Gov. Phil Murphy has teamed up with IBM on a new STEM education program for high schoolers. Called P-Tech, it will enable students who are passionate about science and math to get an associate degree in science, an industry mentor, and internship experience, all while still in high school. (The STEM field encompasses science, technology, engineering, and mathematics.)

“The P-Tech model, co-developed by IBM, brings together public high schools, businesses and county colleges to create clear career pathways for students,” the governor said at yesterday’s announcement.

“We already have the largest concentration of scientists, engineers, and Ph.D.’s in the world in New Jersey,” Murphy said. “What we are going to be missing are going to be the products that will come out of a Panther Academy, out of a P-Tech. These are really good paying jobs, high value-added, highly skilled, high paid.”

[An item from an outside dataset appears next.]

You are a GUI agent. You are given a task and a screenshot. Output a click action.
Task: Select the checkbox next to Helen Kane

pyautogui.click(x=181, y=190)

The P-Tech model already has been adopted in eight other states and four other countries. P-Tech schools allow students to earn both their high school diploma and a two-year college degree, said Grace Suh, vice president of education at IBM Corporation. “And this is not just any college degree,” Suh said. “This is a degree that is aligned to labor market standards in a competitive STEM field. It’s also a degree that’s unburdened by student debt.”

New Jersey will spend $900,000 in state and federal funds to launch the program next school year in three New Jersey districts — Burlington City, New Brunswick and Panther Academy High School in Paterson.

“This program can best be described as STEM on steroids. It doesn’t get stronger than this, as far as economic opportunities are concerned,” said Paterson Mayor Andrew Sayegh.